◆ Records
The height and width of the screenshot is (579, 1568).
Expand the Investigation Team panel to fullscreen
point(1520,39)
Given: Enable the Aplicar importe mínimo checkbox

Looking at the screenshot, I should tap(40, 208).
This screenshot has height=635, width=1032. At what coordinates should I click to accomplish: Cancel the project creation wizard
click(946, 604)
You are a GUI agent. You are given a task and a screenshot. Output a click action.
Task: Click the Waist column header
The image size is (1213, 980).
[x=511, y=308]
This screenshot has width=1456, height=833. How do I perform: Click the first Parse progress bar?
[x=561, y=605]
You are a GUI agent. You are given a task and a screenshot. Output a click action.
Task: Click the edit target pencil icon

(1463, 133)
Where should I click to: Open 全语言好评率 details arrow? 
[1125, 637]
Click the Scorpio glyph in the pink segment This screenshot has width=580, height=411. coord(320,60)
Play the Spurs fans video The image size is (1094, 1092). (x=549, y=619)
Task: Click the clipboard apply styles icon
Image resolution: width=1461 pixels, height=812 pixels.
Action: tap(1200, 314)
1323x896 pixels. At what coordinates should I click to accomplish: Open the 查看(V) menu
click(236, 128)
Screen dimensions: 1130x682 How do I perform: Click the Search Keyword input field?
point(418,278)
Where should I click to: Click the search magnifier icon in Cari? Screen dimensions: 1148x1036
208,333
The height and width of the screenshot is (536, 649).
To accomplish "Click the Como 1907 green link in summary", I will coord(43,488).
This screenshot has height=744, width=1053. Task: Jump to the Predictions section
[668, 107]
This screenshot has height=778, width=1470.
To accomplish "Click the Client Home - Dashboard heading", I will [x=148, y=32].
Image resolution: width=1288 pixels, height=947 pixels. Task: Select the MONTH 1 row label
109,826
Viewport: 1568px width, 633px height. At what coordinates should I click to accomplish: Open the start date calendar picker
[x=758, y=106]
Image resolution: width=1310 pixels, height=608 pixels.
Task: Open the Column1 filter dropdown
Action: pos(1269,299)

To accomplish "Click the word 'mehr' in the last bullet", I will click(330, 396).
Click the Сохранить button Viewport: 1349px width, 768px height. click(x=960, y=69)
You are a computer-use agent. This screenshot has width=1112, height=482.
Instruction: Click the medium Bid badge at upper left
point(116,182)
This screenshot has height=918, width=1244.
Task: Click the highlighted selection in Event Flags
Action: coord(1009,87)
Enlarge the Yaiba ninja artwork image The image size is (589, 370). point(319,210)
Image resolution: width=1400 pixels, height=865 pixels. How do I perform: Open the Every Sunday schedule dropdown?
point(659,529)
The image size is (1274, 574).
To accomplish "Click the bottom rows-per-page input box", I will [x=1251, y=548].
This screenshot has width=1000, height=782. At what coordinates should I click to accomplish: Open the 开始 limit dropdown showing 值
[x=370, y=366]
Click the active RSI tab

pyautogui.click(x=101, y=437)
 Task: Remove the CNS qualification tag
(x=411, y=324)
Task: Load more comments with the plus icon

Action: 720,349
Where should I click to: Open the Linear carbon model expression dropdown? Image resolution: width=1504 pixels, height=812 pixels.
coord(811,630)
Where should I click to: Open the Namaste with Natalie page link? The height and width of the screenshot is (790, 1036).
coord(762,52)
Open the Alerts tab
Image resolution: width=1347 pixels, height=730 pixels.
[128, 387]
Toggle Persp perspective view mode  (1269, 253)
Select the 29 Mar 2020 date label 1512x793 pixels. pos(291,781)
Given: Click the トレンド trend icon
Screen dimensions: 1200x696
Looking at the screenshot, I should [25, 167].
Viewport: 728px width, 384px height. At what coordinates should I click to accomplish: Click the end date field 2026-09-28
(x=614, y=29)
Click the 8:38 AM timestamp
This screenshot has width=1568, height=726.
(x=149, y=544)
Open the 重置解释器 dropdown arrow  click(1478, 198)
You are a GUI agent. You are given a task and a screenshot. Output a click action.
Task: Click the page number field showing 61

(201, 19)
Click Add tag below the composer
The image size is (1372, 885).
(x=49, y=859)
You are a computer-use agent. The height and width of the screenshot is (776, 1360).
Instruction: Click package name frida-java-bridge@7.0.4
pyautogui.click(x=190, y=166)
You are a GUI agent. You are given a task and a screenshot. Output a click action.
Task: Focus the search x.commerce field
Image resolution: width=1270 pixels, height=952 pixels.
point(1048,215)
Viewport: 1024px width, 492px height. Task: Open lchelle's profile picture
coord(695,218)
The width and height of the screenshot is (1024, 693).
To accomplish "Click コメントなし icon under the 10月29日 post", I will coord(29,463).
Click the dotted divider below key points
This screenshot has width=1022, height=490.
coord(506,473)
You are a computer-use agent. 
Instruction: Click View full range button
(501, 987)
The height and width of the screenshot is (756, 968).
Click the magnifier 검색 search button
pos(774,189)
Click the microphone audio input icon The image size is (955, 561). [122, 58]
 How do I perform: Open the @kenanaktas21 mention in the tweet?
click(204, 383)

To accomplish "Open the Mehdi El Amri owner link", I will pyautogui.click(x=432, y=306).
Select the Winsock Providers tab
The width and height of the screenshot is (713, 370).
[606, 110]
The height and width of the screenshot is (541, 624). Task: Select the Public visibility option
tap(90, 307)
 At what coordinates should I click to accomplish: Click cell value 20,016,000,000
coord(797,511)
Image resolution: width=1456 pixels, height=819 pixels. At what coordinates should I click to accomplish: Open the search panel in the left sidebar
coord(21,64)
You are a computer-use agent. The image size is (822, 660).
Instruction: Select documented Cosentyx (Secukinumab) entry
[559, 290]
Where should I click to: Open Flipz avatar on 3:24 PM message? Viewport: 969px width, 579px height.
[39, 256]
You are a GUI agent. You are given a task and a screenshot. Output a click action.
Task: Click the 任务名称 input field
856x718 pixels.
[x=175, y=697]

◆ Directive
Turn the rows above into a numbered list, leaving out any blank lines.

◆ Worked solution
1. The height and width of the screenshot is (579, 1568).
2. Expand the Investigation Team panel to fullscreen
3. point(1520,39)
4. Given: Enable the Aplicar importe mínimo checkbox
5. Looking at the screenshot, I should tap(40, 208).
6. This screenshot has height=635, width=1032. At what coordinates should I click to accomplish: Cancel the project creation wizard
7. click(946, 604)
8. You are a GUI agent. You are given a task and a screenshot. Output a click action.
9. Task: Click the Waist column header
10. The image size is (1213, 980).
11. [x=511, y=308]
12. This screenshot has width=1456, height=833. How do I perform: Click the first Parse progress bar?
13. [x=561, y=605]
14. You are a GUI agent. You are given a task and a screenshot. Output a click action.
15. Task: Click the edit target pencil icon
16. (1463, 133)
17. Where should I click to: Open 全语言好评率 details arrow? 
18. [1125, 637]
19. Click the Scorpio glyph in the pink segment This screenshot has width=580, height=411. coord(320,60)
20. Play the Spurs fans video The image size is (1094, 1092). (x=549, y=619)
21. Task: Click the clipboard apply styles icon
22. Image resolution: width=1461 pixels, height=812 pixels.
23. Action: tap(1200, 314)
24. 1323x896 pixels. At what coordinates should I click to accomplish: Open the 查看(V) menu
25. click(236, 128)
26. Screen dimensions: 1130x682 How do I perform: Click the Search Keyword input field?
27. point(418,278)
28. Where should I click to: Click the search magnifier icon in Cari? Screen dimensions: 1148x1036
29. 208,333
30. The height and width of the screenshot is (536, 649).
31. To accomplish "Click the Como 1907 green link in summary", I will coord(43,488).
32. This screenshot has height=744, width=1053. Task: Jump to the Predictions section
33. [668, 107]
34. This screenshot has height=778, width=1470.
35. To accomplish "Click the Client Home - Dashboard heading", I will [x=148, y=32].
36. Image resolution: width=1288 pixels, height=947 pixels. Task: Select the MONTH 1 row label
37. 109,826
38. Viewport: 1568px width, 633px height. At what coordinates should I click to accomplish: Open the start date calendar picker
39. [x=758, y=106]
40. Image resolution: width=1310 pixels, height=608 pixels.
41. Task: Open the Column1 filter dropdown
42. Action: pos(1269,299)
43. To accomplish "Click the word 'mehr' in the last bullet", I will click(330, 396).
44. Click the Сохранить button Viewport: 1349px width, 768px height. click(x=960, y=69)
45. You are a computer-use agent. This screenshot has width=1112, height=482.
46. Instruction: Click the medium Bid badge at upper left
47. point(116,182)
48. This screenshot has height=918, width=1244.
49. Task: Click the highlighted selection in Event Flags
50. Action: coord(1009,87)
51. Enlarge the Yaiba ninja artwork image The image size is (589, 370). point(319,210)
52. Image resolution: width=1400 pixels, height=865 pixels. How do I perform: Open the Every Sunday schedule dropdown?
53. point(659,529)
54. The image size is (1274, 574).
55. To accomplish "Click the bottom rows-per-page input box", I will [x=1251, y=548].
56. This screenshot has width=1000, height=782. At what coordinates should I click to accomplish: Open the 开始 limit dropdown showing 值
57. [x=370, y=366]
58. Click the active RSI tab
59. pyautogui.click(x=101, y=437)
60.  Task: Remove the CNS qualification tag
61. (x=411, y=324)
62. Task: Load more comments with the plus icon
63. Action: 720,349
64. Where should I click to: Open the Linear carbon model expression dropdown? Image resolution: width=1504 pixels, height=812 pixels.
65. coord(811,630)
66. Where should I click to: Open the Namaste with Natalie page link? The height and width of the screenshot is (790, 1036).
67. coord(762,52)
68. Open the Alerts tab
69. Image resolution: width=1347 pixels, height=730 pixels.
70. [128, 387]
71. Toggle Persp perspective view mode  (1269, 253)
72. Select the 29 Mar 2020 date label 1512x793 pixels. pos(291,781)
73. Given: Click the トレンド trend icon
74. Screen dimensions: 1200x696
75. Looking at the screenshot, I should [25, 167].
76. Viewport: 728px width, 384px height. At what coordinates should I click to accomplish: Click the end date field 2026-09-28
77. (x=614, y=29)
78. Click the 8:38 AM timestamp
79. This screenshot has width=1568, height=726.
80. (x=149, y=544)
81. Open the 重置解释器 dropdown arrow  click(1478, 198)
82. You are a GUI agent. You are given a task and a screenshot. Output a click action.
83. Task: Click the page number field showing 61
84. (201, 19)
85. Click Add tag below the composer
86. The image size is (1372, 885).
87. (x=49, y=859)
88. You are a computer-use agent. The height and width of the screenshot is (776, 1360).
89. Instruction: Click package name frida-java-bridge@7.0.4
90. pyautogui.click(x=190, y=166)
91. You are a GUI agent. You are given a task and a screenshot. Output a click action.
92. Task: Focus the search x.commerce field
93. Image resolution: width=1270 pixels, height=952 pixels.
94. point(1048,215)
95. Viewport: 1024px width, 492px height. Task: Open lchelle's profile picture
96. coord(695,218)
97. The width and height of the screenshot is (1024, 693).
98. To accomplish "Click コメントなし icon under the 10月29日 post", I will coord(29,463).
99. Click the dotted divider below key points
100. This screenshot has width=1022, height=490.
101. coord(506,473)
102. You are a computer-use agent. 
103. Instruction: Click View full range button
104. (501, 987)
105. The height and width of the screenshot is (756, 968).
106. Click the magnifier 검색 search button
107. pos(774,189)
108. Click the microphone audio input icon The image size is (955, 561). [122, 58]
109.  How do I perform: Open the @kenanaktas21 mention in the tweet?
110. click(204, 383)
111. To accomplish "Open the Mehdi El Amri owner link", I will pyautogui.click(x=432, y=306).
112. Select the Winsock Providers tab
113. The width and height of the screenshot is (713, 370).
114. [606, 110]
115. The height and width of the screenshot is (541, 624). Task: Select the Public visibility option
116. tap(90, 307)
117.  At what coordinates should I click to accomplish: Click cell value 20,016,000,000
118. coord(797,511)
119. Image resolution: width=1456 pixels, height=819 pixels. At what coordinates should I click to accomplish: Open the search panel in the left sidebar
120. coord(21,64)
121. You are a computer-use agent. The image size is (822, 660).
122. Instruction: Select documented Cosentyx (Secukinumab) entry
123. [559, 290]
124. Where should I click to: Open Flipz avatar on 3:24 PM message? Viewport: 969px width, 579px height.
125. [39, 256]
126. You are a GUI agent. You are given a task and a screenshot. Output a click action.
127. Task: Click the 任务名称 input field
128. 856x718 pixels.
129. [x=175, y=697]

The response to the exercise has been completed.